Short answer: To be safe, never use a client’s name without their permission. If you’re “sure that the client won’t mind,” then why not take two minutes and write them an e-mail, just to make sure. Clients may have their reasons for not wanting you to use their name, so why risk the relationship over it?
Longer answer: Using clients’ names in your marketing materials is a big asset, especially if the client is a big-name one. But if you use a client’s name without permission, you can create a very bad situation for them, and thus for yourself as well. Here are my personal recommendations for using clients’ names, with the caveat that these fall on the conservative side. Only use a client’s name in your marketing materials if:
- You worked for them as an employee, not as a freelancer;
- Or, if your name appears in the credits of a published translation for that client;
- Or, if you have the client’s permission in writing;
- Or, if the client wrote you a public testimonial or LinkedIn recommendation (or similar) and included their name on it.

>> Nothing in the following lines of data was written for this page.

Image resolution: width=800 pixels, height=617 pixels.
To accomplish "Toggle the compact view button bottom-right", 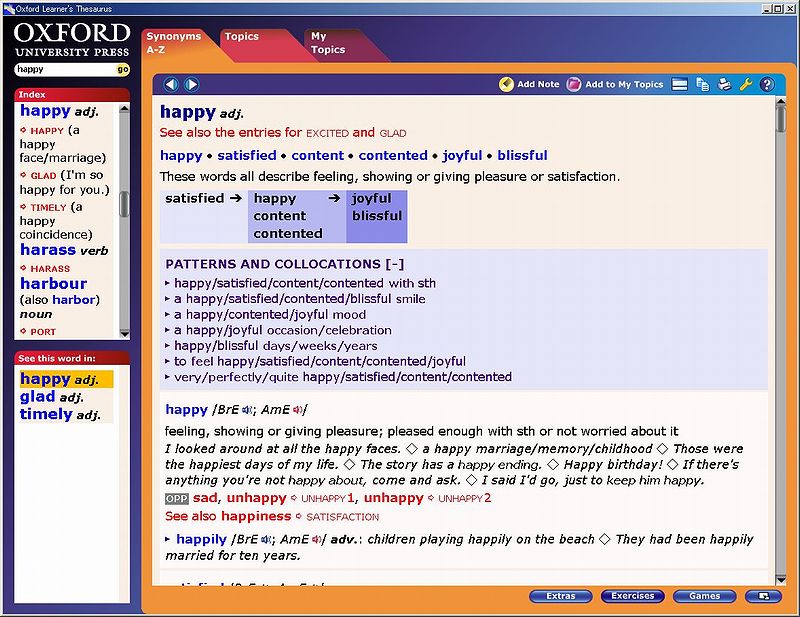I will click(x=763, y=596).
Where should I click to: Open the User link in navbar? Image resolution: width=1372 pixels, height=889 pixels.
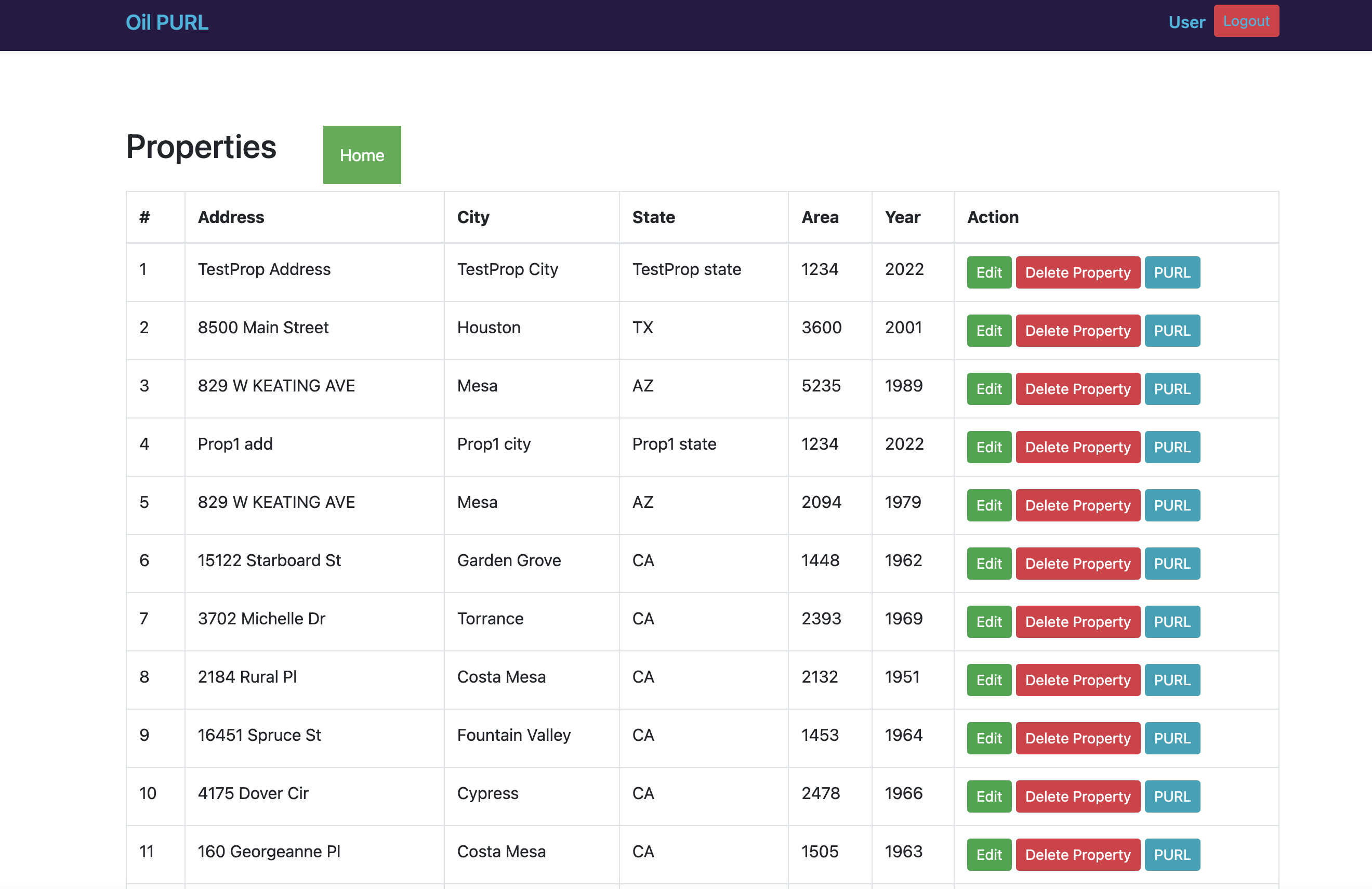coord(1186,22)
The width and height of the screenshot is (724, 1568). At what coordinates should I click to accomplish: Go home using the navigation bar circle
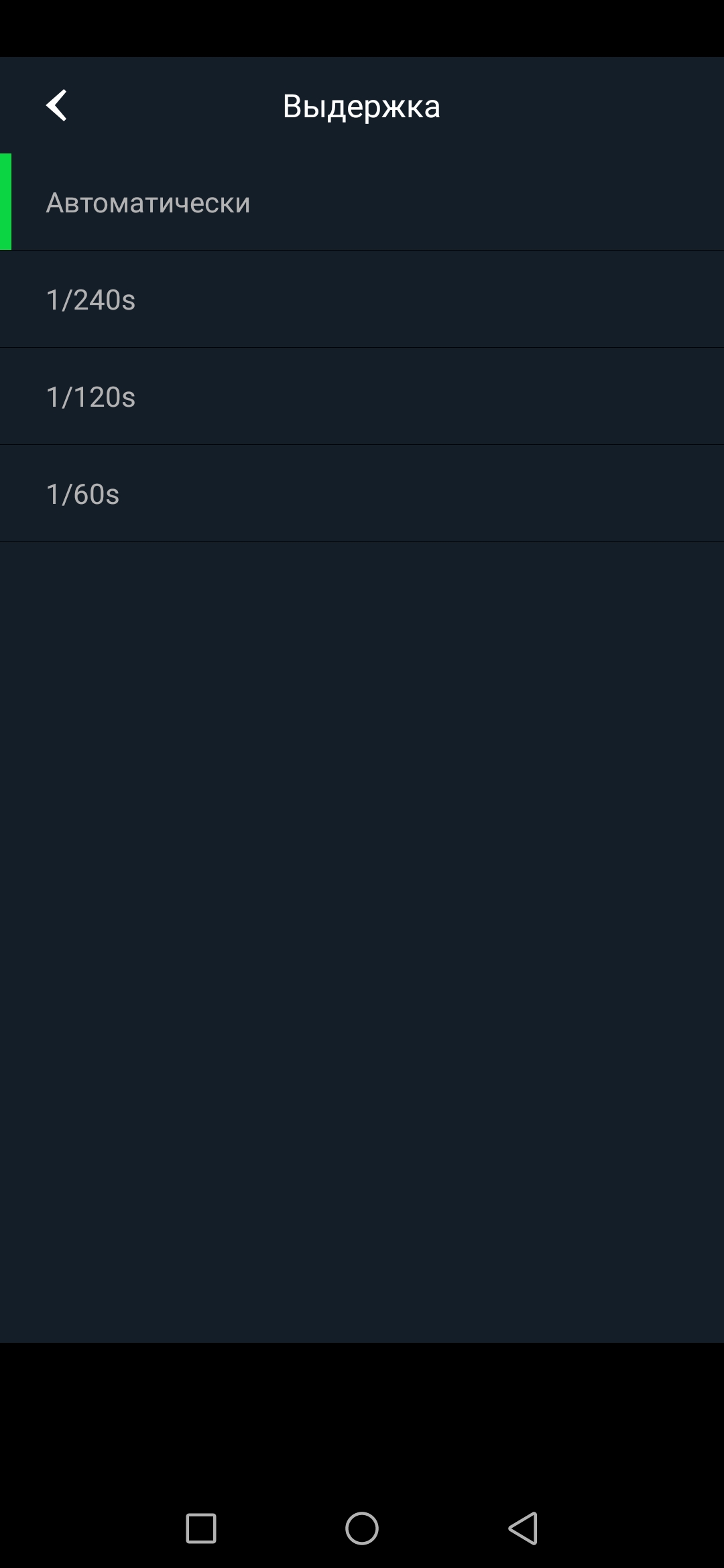coord(362,1528)
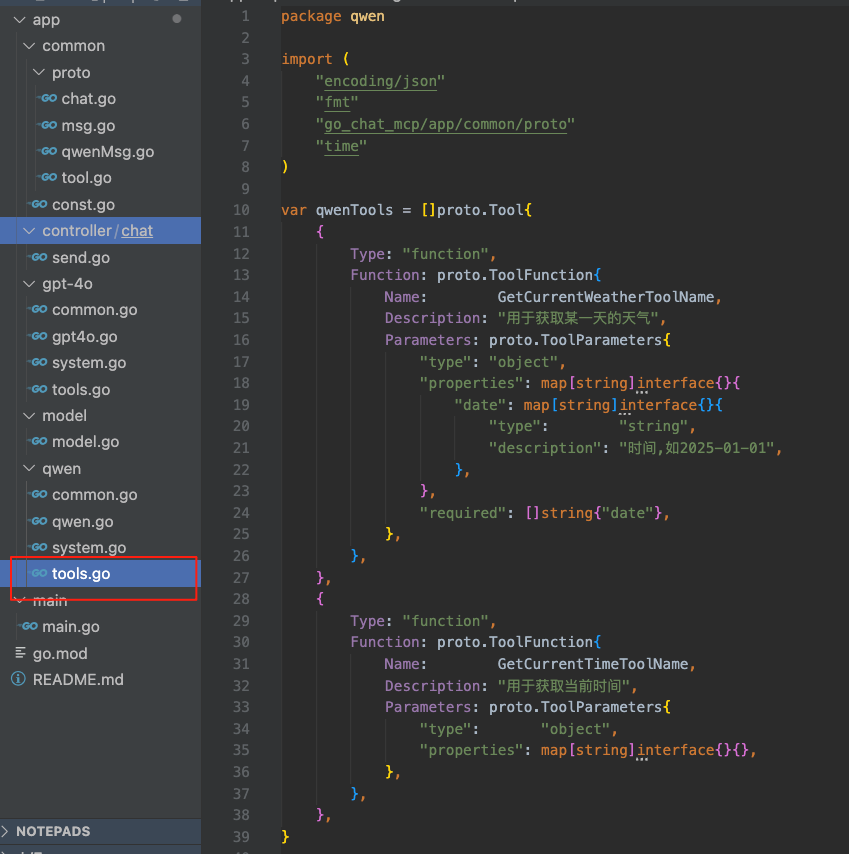The width and height of the screenshot is (849, 854).
Task: Click the Go icon next to const.go
Action: coord(38,204)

I recommend never using the name of an end client that you worked for through an agency. They’re the agency’s client, not yours: the agency presumably found, landed, and retains the client, and you have no direct relationship with the end client. For similar reasons, an agency should never use the end client’s non-payment as a reason not to pay you, but that’s another post entirely!
I think that these (fairly restrictive) guidelines help avoid misunderstandings, and respect the fact that even a client with whom you have a good relationship may decline to be named publicly as one of your clients. By the same token, I always ask my direct clients to put my name on the translation (and many of them agree), but I never push back if the client declines this request.
Other thoughts on using clients’ names?